For the fact is that even from her earliest days, Tomalin seems almost impossibly well-connected and leads a life of upper-middle-class assurance (I hesitate to say privilege because I think this has become an over-used weasel-word, although Tomalin does in fact say this of herself). For example, at a time when she desperately needs some part-time paid work – editorial jobs, publisher’s reader, the kind of thing that can be done from home and fitted around an almost impossibly demanding family life after she is widowed – Cecil Day-Lewis puts a word in for her and work is forthcoming. She rises over the following decades to the literary editorships of first The New Statesman and then The Sunday Times, despite the fact that in the latter case this was not the job she had applied for, but Harold Evans more or less insisted that she take it.

I’m aware that this sounds carping and unfair, and I don’t mean it to and I wish it didn’t, because it’s a marvellous book and my admiration for Tomalin is undiminished. But I can’t help a feeling of – what? – disappointment? Of finding that at times, despite the repeated hammer blows of personal tragedy, despite the lucidity and the rigorous regard for truth (and make no mistake: Tomalin is far tougher on herself and her own failings than she is on others), it does sometimes read like one of those dreadful round-robin Christmas circulars posh families used to send to their friends, and which during the late-90s Simon Hoggart would sometimes lampoon in his Guardian column.
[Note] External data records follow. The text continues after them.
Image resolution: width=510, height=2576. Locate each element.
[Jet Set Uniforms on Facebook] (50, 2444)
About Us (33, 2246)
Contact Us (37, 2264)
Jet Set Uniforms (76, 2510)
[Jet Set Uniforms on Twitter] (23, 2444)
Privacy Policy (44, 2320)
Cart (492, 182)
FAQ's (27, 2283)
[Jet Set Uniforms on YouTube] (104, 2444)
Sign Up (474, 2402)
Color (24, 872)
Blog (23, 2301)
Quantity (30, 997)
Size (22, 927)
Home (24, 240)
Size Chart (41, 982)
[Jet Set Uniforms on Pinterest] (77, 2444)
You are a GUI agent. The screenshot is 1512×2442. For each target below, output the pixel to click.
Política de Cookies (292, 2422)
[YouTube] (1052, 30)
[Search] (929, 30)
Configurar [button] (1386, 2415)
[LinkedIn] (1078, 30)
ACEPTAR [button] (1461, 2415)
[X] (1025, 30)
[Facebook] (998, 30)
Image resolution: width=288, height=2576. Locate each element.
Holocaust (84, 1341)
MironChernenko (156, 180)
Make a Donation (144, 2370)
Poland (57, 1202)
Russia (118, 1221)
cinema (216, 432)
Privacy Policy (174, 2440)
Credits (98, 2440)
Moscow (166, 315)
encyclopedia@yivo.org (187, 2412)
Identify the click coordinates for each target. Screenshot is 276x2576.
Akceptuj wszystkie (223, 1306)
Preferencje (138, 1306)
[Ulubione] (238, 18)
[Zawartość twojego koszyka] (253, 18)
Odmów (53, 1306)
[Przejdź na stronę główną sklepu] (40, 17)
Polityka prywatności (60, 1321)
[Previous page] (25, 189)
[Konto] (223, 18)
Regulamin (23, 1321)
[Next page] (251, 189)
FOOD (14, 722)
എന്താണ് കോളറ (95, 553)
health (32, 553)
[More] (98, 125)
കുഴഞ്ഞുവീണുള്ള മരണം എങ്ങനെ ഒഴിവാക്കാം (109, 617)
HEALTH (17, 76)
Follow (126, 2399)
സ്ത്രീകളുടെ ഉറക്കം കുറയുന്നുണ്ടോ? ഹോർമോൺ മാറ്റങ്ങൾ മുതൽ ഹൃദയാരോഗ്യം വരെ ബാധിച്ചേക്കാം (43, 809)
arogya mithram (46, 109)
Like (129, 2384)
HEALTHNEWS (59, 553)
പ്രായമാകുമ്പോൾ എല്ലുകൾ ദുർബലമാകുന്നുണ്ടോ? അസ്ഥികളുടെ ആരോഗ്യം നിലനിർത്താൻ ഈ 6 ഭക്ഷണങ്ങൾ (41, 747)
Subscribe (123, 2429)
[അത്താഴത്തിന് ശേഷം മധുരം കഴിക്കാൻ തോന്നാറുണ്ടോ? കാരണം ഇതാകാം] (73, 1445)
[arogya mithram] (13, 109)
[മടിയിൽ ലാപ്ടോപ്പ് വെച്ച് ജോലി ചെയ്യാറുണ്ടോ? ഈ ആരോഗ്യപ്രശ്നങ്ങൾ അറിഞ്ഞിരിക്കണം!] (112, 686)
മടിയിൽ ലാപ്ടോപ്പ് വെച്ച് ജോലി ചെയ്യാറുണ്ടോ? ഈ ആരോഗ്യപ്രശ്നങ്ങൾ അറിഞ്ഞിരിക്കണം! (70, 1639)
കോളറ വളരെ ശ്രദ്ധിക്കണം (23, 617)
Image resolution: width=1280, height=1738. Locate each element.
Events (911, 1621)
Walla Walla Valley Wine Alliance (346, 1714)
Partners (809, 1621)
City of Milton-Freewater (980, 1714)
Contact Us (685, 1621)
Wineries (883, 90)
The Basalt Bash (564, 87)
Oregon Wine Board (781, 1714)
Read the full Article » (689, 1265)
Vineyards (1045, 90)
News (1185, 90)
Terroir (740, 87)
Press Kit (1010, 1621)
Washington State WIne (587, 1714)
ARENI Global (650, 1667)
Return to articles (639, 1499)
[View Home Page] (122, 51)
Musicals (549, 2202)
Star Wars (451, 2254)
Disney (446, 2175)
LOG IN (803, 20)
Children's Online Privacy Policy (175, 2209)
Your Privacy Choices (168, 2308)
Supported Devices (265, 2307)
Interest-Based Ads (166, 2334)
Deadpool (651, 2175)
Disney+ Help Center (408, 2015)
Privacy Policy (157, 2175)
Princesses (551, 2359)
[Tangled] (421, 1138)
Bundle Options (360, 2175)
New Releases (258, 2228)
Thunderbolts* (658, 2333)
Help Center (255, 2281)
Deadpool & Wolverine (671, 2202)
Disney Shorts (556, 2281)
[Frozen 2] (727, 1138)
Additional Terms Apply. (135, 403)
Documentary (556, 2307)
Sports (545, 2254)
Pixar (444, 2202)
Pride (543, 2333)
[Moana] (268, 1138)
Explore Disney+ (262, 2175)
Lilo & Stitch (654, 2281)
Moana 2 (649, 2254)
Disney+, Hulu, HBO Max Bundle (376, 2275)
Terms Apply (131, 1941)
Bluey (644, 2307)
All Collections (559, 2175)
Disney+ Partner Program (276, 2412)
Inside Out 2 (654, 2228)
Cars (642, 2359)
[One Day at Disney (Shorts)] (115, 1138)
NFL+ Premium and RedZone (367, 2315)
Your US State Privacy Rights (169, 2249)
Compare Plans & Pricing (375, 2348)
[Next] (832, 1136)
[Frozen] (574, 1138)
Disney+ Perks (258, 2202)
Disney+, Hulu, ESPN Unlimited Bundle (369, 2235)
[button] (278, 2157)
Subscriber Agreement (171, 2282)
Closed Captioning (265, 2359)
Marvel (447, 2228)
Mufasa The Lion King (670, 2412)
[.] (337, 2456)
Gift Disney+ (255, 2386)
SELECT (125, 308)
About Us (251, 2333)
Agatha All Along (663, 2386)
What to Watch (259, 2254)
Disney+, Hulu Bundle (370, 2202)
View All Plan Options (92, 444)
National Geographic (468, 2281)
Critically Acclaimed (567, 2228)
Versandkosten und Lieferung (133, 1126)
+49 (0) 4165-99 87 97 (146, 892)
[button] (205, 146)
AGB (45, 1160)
I suppose what I’m saying – all I am saying, really – is that what A Life of My Own makes clear is that class and social background do in fact count for an awful lot. And I’m not stupid: I do know this. But I hadn’t expected to find this sad and generally self-evident truth so clearly confirmed in this particular book or in this particular life. And doing so, I closed its covers with mixed feelings, because – dare I say this? – what I read seemed to make this courageous and hugely accomplished woman less rather than more remarkable.